Exercise directions
Based on the WebSocket API text, explain why the Python client example passes each message it receives to json.loads.

5. WebSocket API and Usage Examples
1. Endpoints
- Streaming ASR:
ws://localhost:8000/sttRealtime?samplerate=16000
- OneShot ASR:
ws://localhost:8000/oneshot
2. Protocol
- Streaming: Send PCM audio stream, receive JSON results in real time
- OneShot: Support
start/stop
control, returns full result, language, emotion, etc.
Streaming result example:
{
"text": "Recognized text",
"finished": false,
"idx": 0,
"lang": "zh"
}
OneShot result example:
{
"type": "result",
"text": "Recognized text",
"finished": true,
"lang": "zh",
"emotion": "neutral",
"timestamps": [...]
}
3. Python Client Example
import asyncio
import websockets
import wave
import json
async def test_asr():
uri = "ws://localhost:8000/sttRealtime?samplerate=16000"
async with websockets.connect(uri) as websocket:
with wave.open("test.wav", "rb") as wav_file:
data = wav_file.readframes(1024)
while data:
await websocket.send(data)
data = wav_file.readframes(1024)
async for message in websocket:
result = json.loads(message)

Records
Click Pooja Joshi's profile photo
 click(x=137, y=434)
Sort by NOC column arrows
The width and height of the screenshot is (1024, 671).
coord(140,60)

Final answer
The client connects to the streaming endpoint, and the protocol section states that this endpoint returns its results as JSON in real time. Parsing each message with json.loads turns it into a structure with fields such as "text", "finished", "idx", and "lang", as in the streaming result example.